I wasn’t expecting a personal crisis. I just wanted a salad. Nothing fancy: just juicy tomatoes, fresh cucumbers, garbanzo beans, and a little shaved parm. The kind of meal that feels light but satisfying, like you're doing something good for yourself without trying too hard.
But when I opened the fridge, and reached for a bottle of dressing... I froze.
What even is in this stuff?
Here I was, holding a bowl of fresh ingredients—actual, vibrant food—and I was about to drown it in a mystery potion with thirty ingredients, half of which I couldn’t pronounce. It felt wrong. Like putting gas station cologne on a bouquet of fresh roses.
Without thinking twice, I tossed the bottle straight into the trash. I immediately thought of my time in Italy—how dressing meant one thing and one thing only: olive oil and balsamic. Ranch? Get outta here, I mumbled in my best Brooklyn accent. Italians don’t play that game.
So I grabbed my bottle of olive oil—some random brand with a vaguely Italian-looking label—and then I paused again.
Wait… where does this even come from?
That was the moment it started. The obsession. The spiral. The deep, soul-searching olive oil rabbit hole I never saw coming.
I’ll admit it: I used to pick my olive oil based on vibes. A pretty bottle. A name that sounded Italian. Something that looked rustic enough to fool me into believing it was high-quality. Which is ridiculous, because I’ve been to Italy. I’ve tasted the real stuff.
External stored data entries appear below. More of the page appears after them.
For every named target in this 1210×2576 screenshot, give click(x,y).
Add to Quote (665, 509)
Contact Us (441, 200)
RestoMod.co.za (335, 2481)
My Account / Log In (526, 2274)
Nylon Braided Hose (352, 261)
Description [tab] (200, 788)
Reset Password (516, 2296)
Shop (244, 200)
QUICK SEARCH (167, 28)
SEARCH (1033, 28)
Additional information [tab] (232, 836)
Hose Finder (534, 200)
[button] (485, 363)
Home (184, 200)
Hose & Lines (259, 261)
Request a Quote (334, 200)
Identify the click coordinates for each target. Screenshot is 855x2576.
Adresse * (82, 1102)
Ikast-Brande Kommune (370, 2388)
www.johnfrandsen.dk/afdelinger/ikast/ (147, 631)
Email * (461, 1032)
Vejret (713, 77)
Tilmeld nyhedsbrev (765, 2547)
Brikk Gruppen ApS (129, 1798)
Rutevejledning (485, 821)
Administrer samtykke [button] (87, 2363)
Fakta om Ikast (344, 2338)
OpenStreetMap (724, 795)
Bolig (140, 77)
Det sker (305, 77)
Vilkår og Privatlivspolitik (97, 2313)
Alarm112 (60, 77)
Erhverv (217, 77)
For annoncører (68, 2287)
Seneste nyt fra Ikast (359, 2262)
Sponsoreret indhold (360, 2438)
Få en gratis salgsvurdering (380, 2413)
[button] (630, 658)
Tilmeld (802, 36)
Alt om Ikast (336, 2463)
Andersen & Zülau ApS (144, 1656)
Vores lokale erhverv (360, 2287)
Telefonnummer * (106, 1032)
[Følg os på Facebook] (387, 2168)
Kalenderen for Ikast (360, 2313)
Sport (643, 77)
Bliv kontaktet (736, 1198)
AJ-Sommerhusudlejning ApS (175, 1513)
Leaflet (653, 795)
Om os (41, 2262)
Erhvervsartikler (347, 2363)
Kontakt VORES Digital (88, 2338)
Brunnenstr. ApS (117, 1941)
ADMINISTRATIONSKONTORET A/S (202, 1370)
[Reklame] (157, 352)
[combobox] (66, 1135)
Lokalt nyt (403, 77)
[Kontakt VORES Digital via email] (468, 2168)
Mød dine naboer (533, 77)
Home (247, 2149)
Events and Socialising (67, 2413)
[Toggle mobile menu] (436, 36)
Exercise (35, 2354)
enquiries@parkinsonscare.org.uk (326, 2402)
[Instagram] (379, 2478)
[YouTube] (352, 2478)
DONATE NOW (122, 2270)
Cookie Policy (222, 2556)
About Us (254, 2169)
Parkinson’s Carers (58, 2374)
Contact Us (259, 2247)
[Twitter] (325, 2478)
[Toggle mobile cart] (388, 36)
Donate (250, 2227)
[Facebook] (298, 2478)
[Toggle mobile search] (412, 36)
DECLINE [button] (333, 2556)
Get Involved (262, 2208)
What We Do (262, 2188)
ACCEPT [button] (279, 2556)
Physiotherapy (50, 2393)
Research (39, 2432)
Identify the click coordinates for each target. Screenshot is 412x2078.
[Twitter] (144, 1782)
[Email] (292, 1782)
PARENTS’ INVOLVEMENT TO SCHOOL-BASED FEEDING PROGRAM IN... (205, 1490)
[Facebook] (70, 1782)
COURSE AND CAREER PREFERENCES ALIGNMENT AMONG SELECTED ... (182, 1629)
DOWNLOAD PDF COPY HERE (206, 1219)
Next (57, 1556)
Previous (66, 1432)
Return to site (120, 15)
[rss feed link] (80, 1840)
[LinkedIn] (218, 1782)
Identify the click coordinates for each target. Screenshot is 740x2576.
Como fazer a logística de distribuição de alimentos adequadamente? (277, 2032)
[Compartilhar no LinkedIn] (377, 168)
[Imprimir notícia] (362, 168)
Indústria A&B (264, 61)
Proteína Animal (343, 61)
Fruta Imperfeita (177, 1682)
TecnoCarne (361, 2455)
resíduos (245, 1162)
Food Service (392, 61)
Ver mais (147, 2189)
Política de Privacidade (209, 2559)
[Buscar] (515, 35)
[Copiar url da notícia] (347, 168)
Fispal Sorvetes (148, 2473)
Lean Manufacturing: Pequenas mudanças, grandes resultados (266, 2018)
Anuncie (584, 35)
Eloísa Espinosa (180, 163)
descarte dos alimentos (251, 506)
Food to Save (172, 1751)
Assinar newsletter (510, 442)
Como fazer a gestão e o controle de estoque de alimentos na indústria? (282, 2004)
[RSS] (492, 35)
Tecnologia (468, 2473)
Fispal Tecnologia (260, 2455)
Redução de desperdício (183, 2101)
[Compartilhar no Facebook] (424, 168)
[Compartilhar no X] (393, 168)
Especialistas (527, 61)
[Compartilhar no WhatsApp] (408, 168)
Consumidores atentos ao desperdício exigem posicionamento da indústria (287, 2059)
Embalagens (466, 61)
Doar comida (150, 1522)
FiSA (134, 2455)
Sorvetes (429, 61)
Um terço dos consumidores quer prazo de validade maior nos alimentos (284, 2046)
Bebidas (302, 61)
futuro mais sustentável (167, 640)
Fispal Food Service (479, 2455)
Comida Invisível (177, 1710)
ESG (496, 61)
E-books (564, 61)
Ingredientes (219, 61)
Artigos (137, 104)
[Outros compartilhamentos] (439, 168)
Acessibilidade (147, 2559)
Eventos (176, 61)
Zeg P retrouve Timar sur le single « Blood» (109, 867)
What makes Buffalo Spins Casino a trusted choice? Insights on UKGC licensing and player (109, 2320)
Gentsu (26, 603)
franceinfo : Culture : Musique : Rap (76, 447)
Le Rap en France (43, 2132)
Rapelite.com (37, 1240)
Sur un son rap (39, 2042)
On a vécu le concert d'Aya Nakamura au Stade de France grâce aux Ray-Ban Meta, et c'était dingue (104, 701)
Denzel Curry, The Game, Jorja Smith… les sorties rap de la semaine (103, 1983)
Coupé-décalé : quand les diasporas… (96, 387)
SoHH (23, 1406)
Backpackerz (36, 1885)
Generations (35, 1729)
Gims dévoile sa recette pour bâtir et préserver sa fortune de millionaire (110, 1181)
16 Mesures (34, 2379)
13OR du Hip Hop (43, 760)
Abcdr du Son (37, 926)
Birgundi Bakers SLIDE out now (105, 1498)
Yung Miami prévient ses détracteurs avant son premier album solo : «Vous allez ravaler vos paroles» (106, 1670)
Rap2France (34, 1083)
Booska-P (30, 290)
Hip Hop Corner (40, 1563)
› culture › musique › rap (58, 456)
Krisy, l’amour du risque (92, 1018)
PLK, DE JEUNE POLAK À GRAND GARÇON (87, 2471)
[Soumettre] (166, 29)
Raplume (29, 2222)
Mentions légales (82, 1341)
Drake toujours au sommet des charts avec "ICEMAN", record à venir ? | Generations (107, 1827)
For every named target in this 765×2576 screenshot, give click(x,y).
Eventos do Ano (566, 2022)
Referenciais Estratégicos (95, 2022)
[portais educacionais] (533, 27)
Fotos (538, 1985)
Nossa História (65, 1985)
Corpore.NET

But somewhere between work, life, and just trying to get dinner on the table, I stopped paying attention.
But lately, I’ve been on this whole real food kick—trying to be intentional, to stop being gaslit by packaging and grocery store marketing.
Which is how I found out the hard truth: not all olive oil is created equal.
A lot of the olive oil sold in the U.S. is… well, it’s a lie. It’s often a blend—olives from multiple countries mashed together to create a “consistent flavor” and keep costs low. Sure, it’s good enough for basic cooking. But flavor-wise? Nutrient-wise? It’s the olive oil version of fast fashion. Convenient, cheap, and stripped of anything unique.
I never realized how numb it was making my taste buds.
Meanwhile, over in Italy—especially in regions like Puglia—olive oil is alive. It’s emotional. It’s a story. A love affair, even. (Okay, that may be dramatic, but if you’ve ever tasted freshly pressed Coratina olive oil, you get it.)
There, producers care about origin. They focus on single-origin or regional blends. That means the olives come from one specific place—grown under the same sun, from the same soil. They aren’t shipping olives across the world just to blend them into some mystery mash. It’s deliberate. It’s rooted. It’s art.
And let me tell you, as someone with Italian blood running through my veins, I’ve never felt so proud.
Puglia produces some of the most flavorful, nuanced oils you’ll ever taste. The Coratina olive? Bold. Peppery. Hits you right in the back of the throat—in a good way. The Ogliarola olive? Smooth, buttery, slightly nutty. Each one has its own personality, like different wine varietals.
This isn’t just “cooking oil.” It’s something you sip straight from the spoon just to savor it.
In Italy, the process from harvest to bottle happens fast. Short supply chains. Intentional timelines. Strict quality standards. This means the oil you’re getting is fresh—not months or years old by the time it reaches your kitchen. And that matters. A lot.
Because the health benefits we associate with olive oil—those magical antioxidants and polyphenols that fight inflammation and protect your heart? They break down over time. So if your oil is old, poorly stored, or overly processed, you’re not getting the good stuff. You’re just getting… oil.
So I ditched the dressings and went back to basics. And somewhere along the way, I became an olive oil snob.
Not in a pretentious way—okay, maybe a little—but mostly because I’ve tasted the difference. And I’ve felt the difference. My food tastes better. My body feels better. I feel like I’m actually honoring the ingredients I buy, instead of smothering them with something fake.
When I choose olive oil now, I know where it comes from. I know who made it. And honestly, I’d rather give my money to a family-run Italian farm that cares about tradition than a giant food corporation selling me shelf-stable lies.
That salad I was making? Yeah, it deserved better. Bottled dressings are basically lies in cute packaging—packed with junky ingredients that totally ruin the whole “look at me, I’m being healthy” moment.
So I went back to basics. Just olive oil.